(Stored data entries)
****
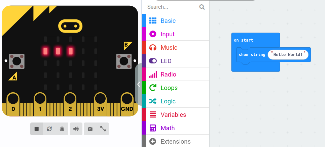Image resolution: width=325 pixels, height=147 pixels.
Task: Launch the simulator in fullscreen
Action: (x=103, y=129)
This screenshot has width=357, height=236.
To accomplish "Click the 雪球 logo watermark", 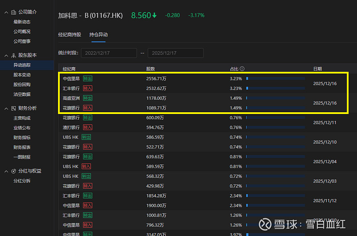I will point(266,223).
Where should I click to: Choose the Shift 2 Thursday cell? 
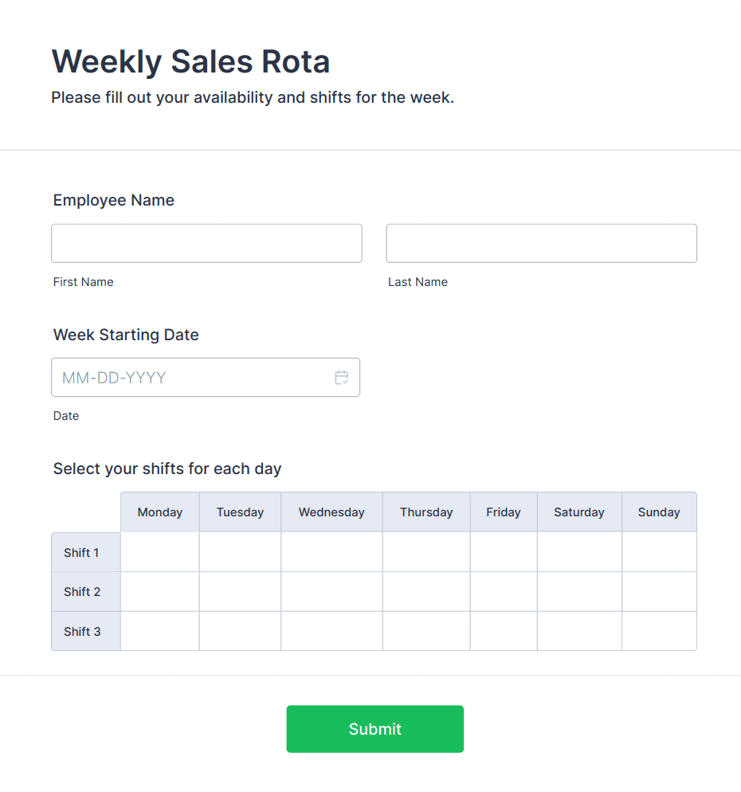click(426, 592)
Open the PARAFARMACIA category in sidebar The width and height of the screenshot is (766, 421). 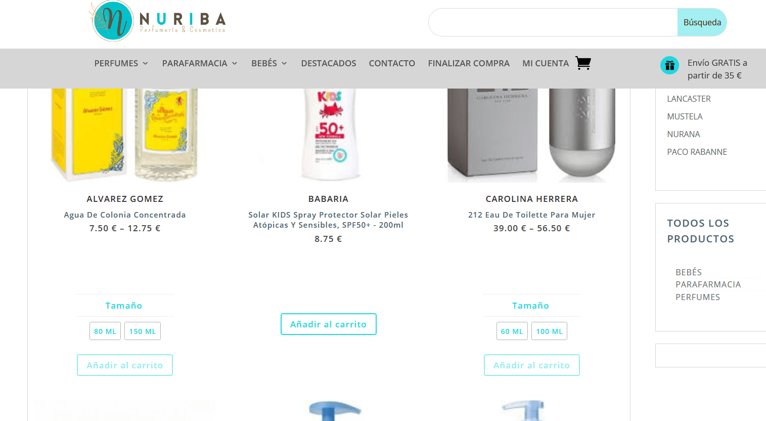708,284
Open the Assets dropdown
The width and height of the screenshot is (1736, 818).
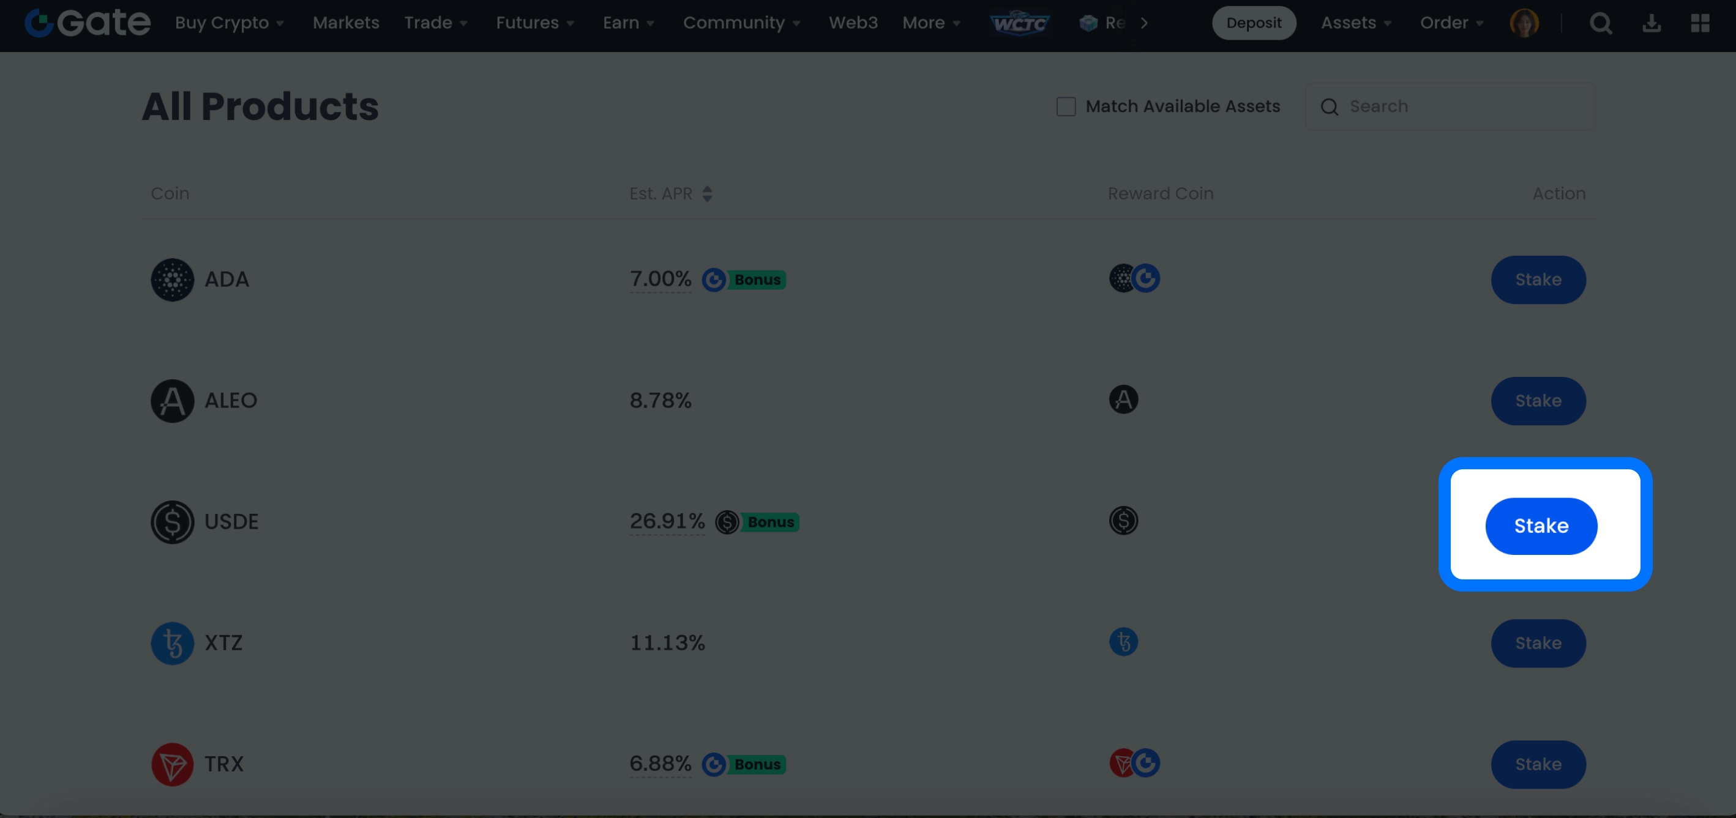pos(1356,23)
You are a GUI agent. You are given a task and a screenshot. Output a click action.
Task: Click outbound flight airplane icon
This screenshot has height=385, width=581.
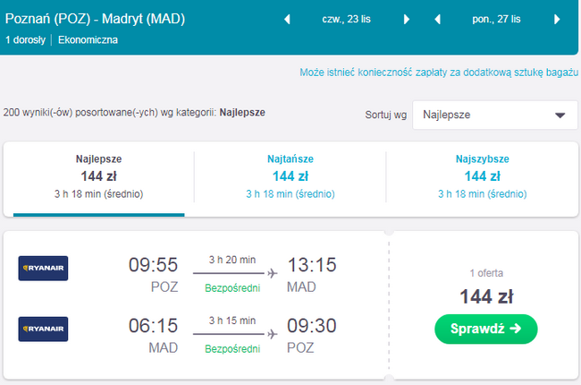[273, 272]
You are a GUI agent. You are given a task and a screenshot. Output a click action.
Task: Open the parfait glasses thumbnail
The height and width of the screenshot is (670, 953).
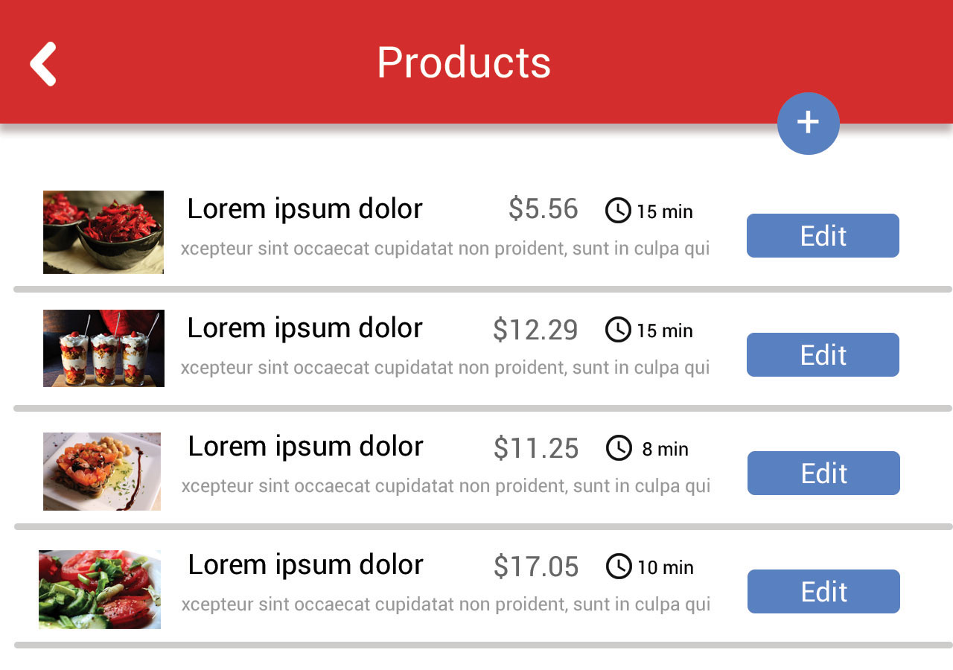coord(103,348)
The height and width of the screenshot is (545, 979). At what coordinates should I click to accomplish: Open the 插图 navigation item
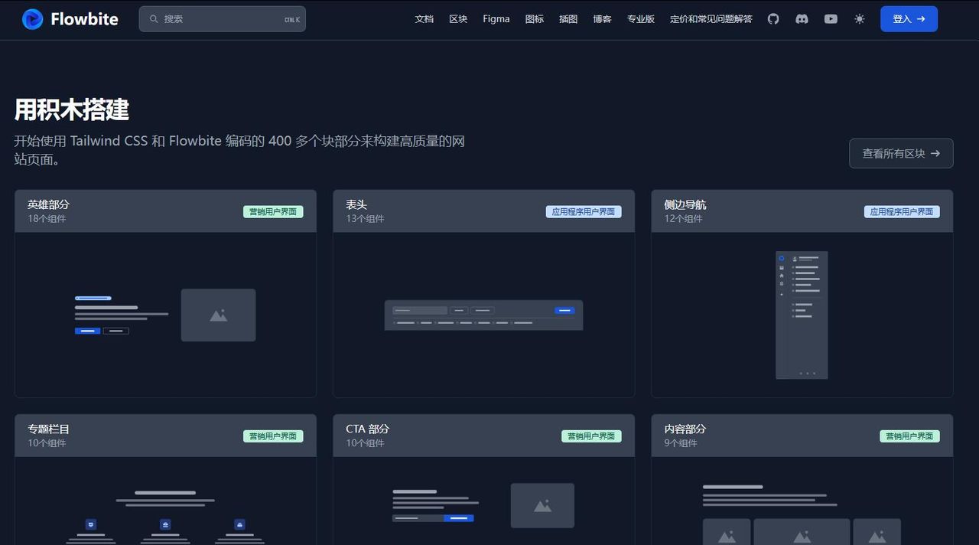(x=568, y=19)
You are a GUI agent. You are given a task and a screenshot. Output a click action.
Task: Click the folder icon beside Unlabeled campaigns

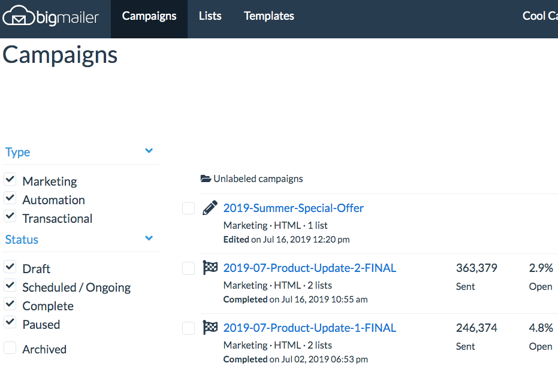click(204, 178)
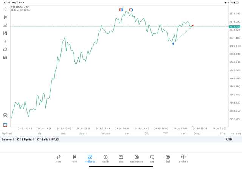Sort trades by Volume column header
This screenshot has width=242, height=169.
[106, 133]

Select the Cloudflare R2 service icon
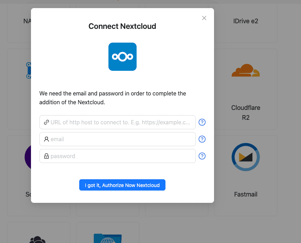[245, 70]
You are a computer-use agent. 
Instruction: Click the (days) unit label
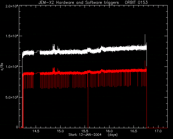[x=113, y=135]
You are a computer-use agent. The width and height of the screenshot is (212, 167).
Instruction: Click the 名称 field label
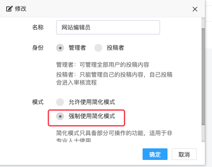coord(38,27)
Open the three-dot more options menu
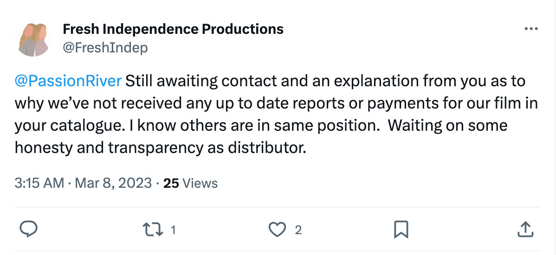This screenshot has height=255, width=556. point(531,29)
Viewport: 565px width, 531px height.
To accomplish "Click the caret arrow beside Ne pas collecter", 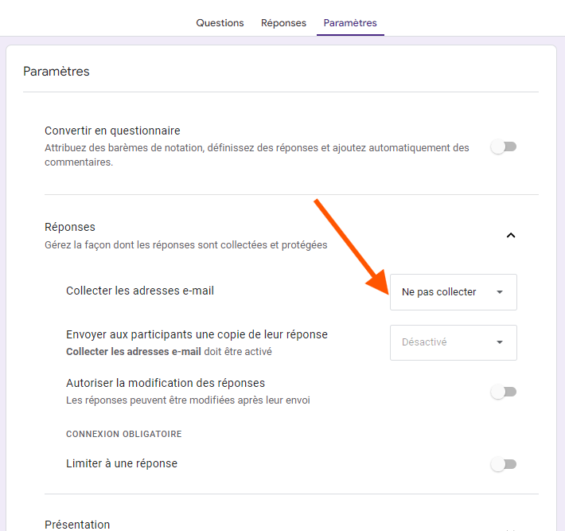I will pyautogui.click(x=500, y=292).
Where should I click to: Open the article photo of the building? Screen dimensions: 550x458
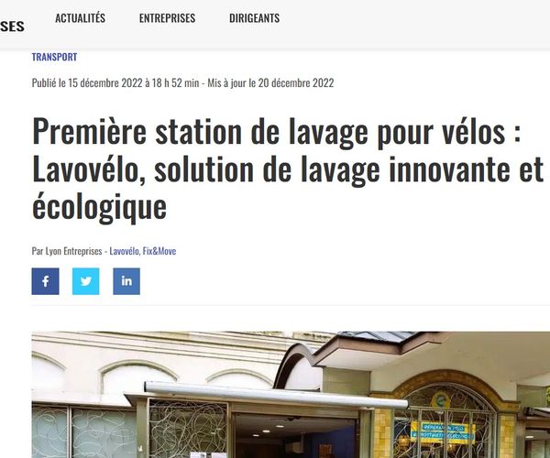point(291,395)
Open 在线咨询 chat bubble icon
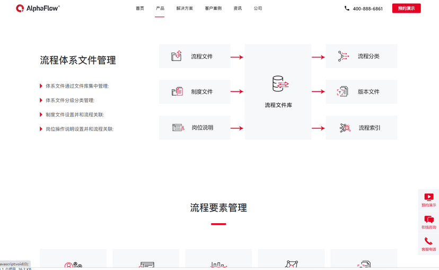 (429, 220)
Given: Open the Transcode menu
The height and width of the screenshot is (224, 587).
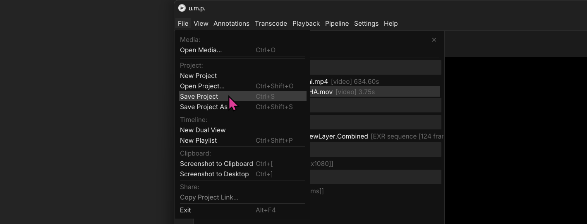Looking at the screenshot, I should [x=271, y=24].
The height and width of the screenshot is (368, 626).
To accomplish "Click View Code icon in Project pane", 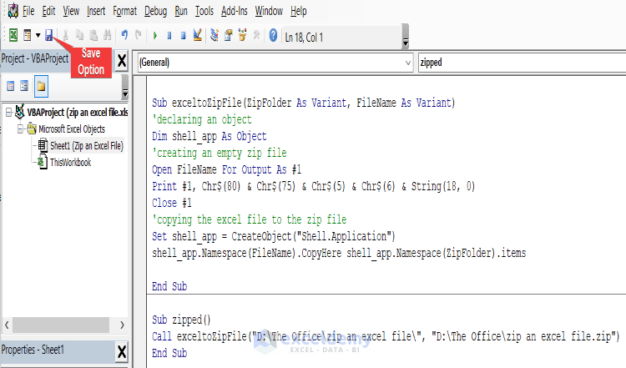I will point(11,86).
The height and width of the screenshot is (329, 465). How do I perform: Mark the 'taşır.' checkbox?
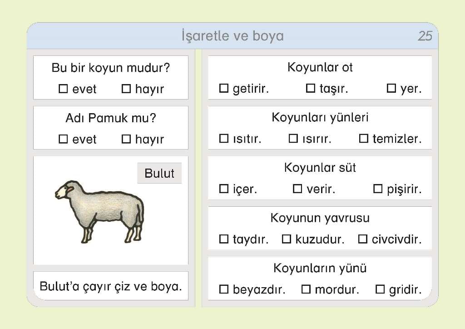(311, 88)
****
Go through the entries above and copy each line with "computer" in it.

You are a computer-use agent. 
You are a computer-use agent. The width and height of the screenshot is (212, 167).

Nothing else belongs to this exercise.